10 Sep 2020

While Mars may be the planet that springs to mind when there are discussions of possible alien life in our Solar System, a publication on the discovery of a rare gas (phosphine) in Venus's atmosphere may mean that there is more than one planet that possesses the potential for life.

by Dr Emily Drabek-Maunder, astronomer at the Royal Observatory Greenwich and co-author of the recent discovery of phosphine in the clouds of Venus, ‘Phosphine Gas in the Cloud Decks of Venus’, in Nature Astronomy

The search for life on Venus

In the past, scientists thought that Venus was very like Earth because of its similar size and distance from the Sun. 

This idea was shattered in the 1960s when the Mariner 2 spacecraft uncovered Venus’ hostile environment. Thick, yellowish clouds, made out of sulphuric acid, surround the planet and trap heat on its surface. This makes Venus the hottest planet in the Solar System, with temperature close to 500 degrees Celsius. 

The pressures on the surface are around 90 times greater than those of the Earth and are high enough to crush the human body.

Even though the conditions on the surface of the planet are harsh, the temperatures are milder at higher altitudes, as well as the pressure being more similar to Earth’s. 

Some scientists have hypothesised that microorganisms or other types of aerial life may exist in the upper atmosphere, high in Venus’ clouds.

Venus Colour © Michel Leost
Venus Colour © Michel Leost

What is Phosphine?

Phosphine is a gas made from phosphorus and hydrogen. 

It can be found in gas-giant planets in our Solar System, like Jupiter and Saturn, produced by chemical reactions occurring deep inside these planets. 

However, it is more difficult to form this gas in the atmospheres of rocky planets in our Solar System, as they experience lower temperatures and pressures than the gas-giants. 

Phosphine gas is found on Earth, but it is mainly a product of life, coming either from human industrial activity or from microbes. 

The discovery of phosphine gas in the clouds of Venus could, therefore, point to life in the upper atmosphere of the planet.

How was the phosphine gas found? 

Phosphine was observed in Venus’ atmosphere by two independent telescopes, the James Clerk Maxwell Telescope (JCMT) in Hawaii and the Atacama Large Millimetre/submillimetre Array (ALMA) in Chile. 

Looking like large satellite dishes, both telescopes operate in longer wavelengths than the human eye can see. 

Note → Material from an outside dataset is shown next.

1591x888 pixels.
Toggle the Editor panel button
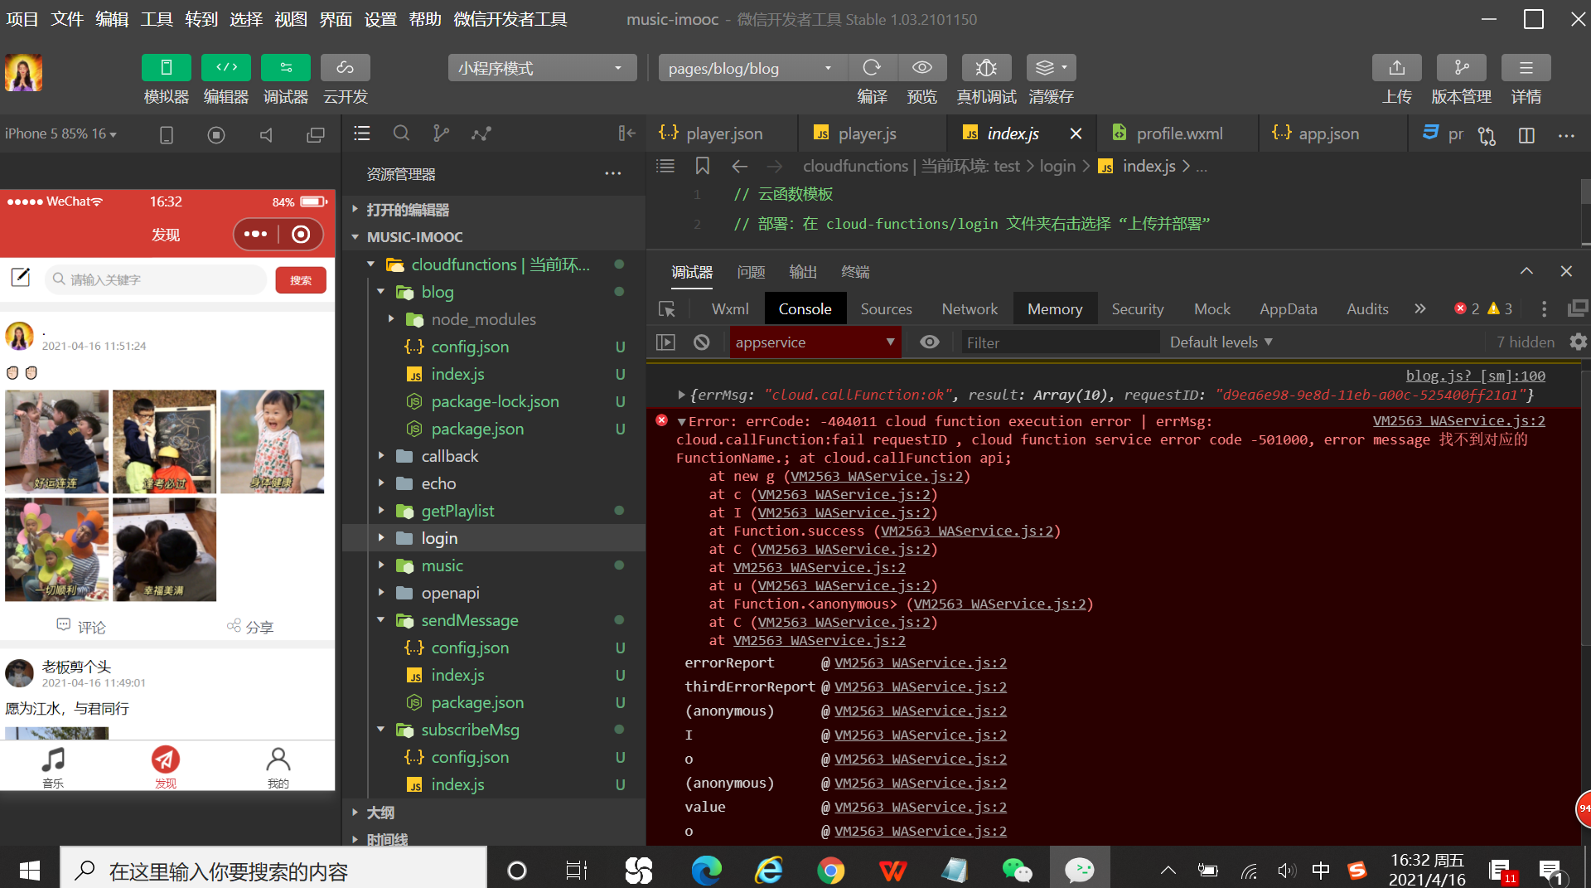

The two telescopes observed phosphine in absorption. This means that a small amount of sunlight reflecting off Venus’ clouds was absorbed by phosphine gas in its atmosphere.

Daytime Venus © Thea Hutchinson

What does this mean?

The amount of phosphine gas in the atmosphere of Venus is relatively low - only twenty molecules in every billion are phosphine. 

However, models in this study show that natural chemical processes, from things like sunlight, volcanoes or lightning on Venus, cannot explain the phosphine gas in Venus’ clouds. 

The team expect that phosphine comes from either an unknown non-biological process on the planet or from life in the atmosphere.

Venus Phase Evolution © Roger Hutchinson Winner
Venus Phase Evolution © Roger Hutchinson

What next?

There are many unknowns at this point and more investigation must be done before the presence of life can be confirmed on Venus. For instance, studying the atmosphere directly with spacecraft. 

Additionally, the clouds surrounding Venus are nearly entirely made up of sulphuric acid and create conditions too harsh for any known form of life on Earth.

Even so, this is an exciting time for astronomy, in particular for understanding our Solar System and the possibilities for life in other places. 

If life has formed on Venus independently from Earth, then it is likely that life will be far more common than previously imagined. 

With over 4000 detected exoplanets - planets found outside our Solar System - and, no doubt, many more that astronomers have yet to detect, the quest to find life elsewhere in the Universe has reached a compelling new stage.